I love making New Year's resolutions. My list is usually long and filled with poetic abstractions like "LOVE & LIGHT" (I totally stuck to that resolution last year, by the way) or things that are whimsically easy to honor like wearing red lipstick more. So, it's mid-December and time to start deciding what kind of mood I'm aiming for in 2014. While I'm going to stick with LOVE & LIGHT and red lipstick, of course, I'll be adding new intentions as well. I'm thinking about using Instagram less so I remember more. But the one resolution that keeps insisting itself took me slightly by surprise: I need to watch less television.
My grandmother used to say that if you're at a party where talk turns to TV, then the party is over. I appreciate the spirit of her advice, and I'm inclined to agree. And yet lately, everywhere I am, at dinner, at parties, at any gathering of more than one person, TV comes up, and it comes up at length. Almost 100% of the time. And it's starting to make me feel like the party is over.

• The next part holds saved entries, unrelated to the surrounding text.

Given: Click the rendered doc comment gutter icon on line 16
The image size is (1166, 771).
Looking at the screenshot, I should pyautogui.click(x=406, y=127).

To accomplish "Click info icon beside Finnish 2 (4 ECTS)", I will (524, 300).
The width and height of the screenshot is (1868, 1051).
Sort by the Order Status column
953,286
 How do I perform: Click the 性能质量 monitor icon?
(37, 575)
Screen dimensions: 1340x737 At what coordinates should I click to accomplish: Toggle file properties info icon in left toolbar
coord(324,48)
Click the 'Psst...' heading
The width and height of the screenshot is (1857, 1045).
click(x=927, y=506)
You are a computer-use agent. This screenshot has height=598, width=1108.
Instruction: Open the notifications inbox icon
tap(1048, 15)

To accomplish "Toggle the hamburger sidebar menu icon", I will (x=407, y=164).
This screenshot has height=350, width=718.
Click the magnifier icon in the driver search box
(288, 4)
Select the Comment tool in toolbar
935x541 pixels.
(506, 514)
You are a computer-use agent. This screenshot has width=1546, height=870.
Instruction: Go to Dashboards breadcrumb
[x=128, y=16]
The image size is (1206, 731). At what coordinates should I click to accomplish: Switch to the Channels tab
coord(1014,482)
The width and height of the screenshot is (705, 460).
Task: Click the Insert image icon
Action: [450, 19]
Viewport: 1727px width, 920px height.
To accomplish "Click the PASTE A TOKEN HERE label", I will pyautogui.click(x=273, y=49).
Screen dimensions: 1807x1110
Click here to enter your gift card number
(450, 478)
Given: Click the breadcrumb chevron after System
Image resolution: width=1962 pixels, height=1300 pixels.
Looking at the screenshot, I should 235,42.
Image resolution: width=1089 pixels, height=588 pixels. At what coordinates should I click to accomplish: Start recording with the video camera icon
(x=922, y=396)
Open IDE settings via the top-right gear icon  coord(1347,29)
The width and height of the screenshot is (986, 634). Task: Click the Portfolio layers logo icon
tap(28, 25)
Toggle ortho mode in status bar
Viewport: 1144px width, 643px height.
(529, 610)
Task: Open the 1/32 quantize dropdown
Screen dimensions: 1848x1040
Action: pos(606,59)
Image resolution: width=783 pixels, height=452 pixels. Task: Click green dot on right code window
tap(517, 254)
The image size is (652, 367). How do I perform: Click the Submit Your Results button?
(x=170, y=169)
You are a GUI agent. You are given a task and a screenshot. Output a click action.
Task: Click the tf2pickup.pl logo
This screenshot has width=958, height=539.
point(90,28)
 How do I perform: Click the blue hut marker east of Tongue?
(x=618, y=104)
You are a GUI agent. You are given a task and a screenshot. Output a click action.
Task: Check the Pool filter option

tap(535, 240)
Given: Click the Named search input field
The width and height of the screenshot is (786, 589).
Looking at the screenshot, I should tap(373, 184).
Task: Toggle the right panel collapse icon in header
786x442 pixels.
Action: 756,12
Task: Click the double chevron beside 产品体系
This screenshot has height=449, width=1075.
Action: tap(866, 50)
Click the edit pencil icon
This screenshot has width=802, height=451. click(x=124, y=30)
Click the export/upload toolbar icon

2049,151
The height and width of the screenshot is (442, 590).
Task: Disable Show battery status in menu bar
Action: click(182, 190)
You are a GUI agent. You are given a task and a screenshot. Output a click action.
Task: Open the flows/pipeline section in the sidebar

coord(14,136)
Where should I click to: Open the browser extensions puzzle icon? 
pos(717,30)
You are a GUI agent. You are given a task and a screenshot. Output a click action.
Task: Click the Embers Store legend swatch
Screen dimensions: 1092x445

Now, I'm definitely as guilty of this as the next person. I want to discuss Juliette Barnes, and the sociological factors that made Breaking Bad such a cultural phenomenon. I want to rhapsodize about how New Girl captures the humor of my generation, or how Scandal is, well, scandalous. I want to jokingly yell, "Spoiler alert," when Pretty Little Liars comes up (the prevalence of that phrase is interesting too) and I love the live-texting updates I'm getting from my friend who is speed watching Gossip Girl. When The Bachelor/ette is airing, you're lucky if you can get me to talk about anything other than my psychological theories about it. I crush anyone in Friends trivia, I get a lot of my news from The Daily Show and, as a writer, I think some of the narrative elements, characterization, and arcs that certain shows utilize are instructive and intriguing.
There's much to be said for TV these days. It definitely seems like it's the smartest it has ever been, with good writing and an interesting range of subject matter. The medium is certainly being explored and utilized well. And our desire to discuss our shows with each other is a way to bond over this shared experience we're collectively having as viewers, which is understandable. I recently tried to convince my friends to watch the flawed, dark, already-cancelled The B**** in Apartment 23 because I'm convinced of its subversive cleverness and James Van Der Beek playing himself is deliciously perfect (who knew he was so funny?). I wanted someone to discuss this with me! That sharing and discussion felt like part of the viewing process.